WRITTEN PROBLEM: Count the lines in the rows below that contain the string "location", with case counting. Give only the number.

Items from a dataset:
-------------------------

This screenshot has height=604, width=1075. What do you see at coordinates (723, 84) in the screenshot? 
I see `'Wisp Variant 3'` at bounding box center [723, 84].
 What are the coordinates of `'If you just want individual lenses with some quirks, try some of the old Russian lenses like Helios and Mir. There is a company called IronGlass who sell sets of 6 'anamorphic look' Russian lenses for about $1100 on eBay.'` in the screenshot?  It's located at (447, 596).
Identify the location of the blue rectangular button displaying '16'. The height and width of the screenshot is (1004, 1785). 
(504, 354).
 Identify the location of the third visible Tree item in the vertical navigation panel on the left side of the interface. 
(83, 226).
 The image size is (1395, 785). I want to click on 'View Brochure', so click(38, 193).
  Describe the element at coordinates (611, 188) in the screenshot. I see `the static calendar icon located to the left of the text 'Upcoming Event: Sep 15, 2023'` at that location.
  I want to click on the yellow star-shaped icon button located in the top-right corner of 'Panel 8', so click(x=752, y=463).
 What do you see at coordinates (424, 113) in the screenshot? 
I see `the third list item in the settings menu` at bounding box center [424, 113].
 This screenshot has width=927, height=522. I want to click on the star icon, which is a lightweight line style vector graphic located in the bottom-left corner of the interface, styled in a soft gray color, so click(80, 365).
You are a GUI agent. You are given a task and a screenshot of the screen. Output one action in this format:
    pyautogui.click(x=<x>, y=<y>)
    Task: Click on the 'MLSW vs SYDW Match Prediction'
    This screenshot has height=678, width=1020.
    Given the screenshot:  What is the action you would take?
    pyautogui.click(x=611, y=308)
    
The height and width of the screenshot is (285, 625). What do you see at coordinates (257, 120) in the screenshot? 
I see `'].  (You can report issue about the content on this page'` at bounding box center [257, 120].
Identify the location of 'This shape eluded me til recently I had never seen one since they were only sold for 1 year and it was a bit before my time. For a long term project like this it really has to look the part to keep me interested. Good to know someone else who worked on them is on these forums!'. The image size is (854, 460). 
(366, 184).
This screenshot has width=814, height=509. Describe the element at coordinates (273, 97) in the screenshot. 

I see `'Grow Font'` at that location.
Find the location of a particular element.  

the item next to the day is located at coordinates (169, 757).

-------------------------

RESULT: 6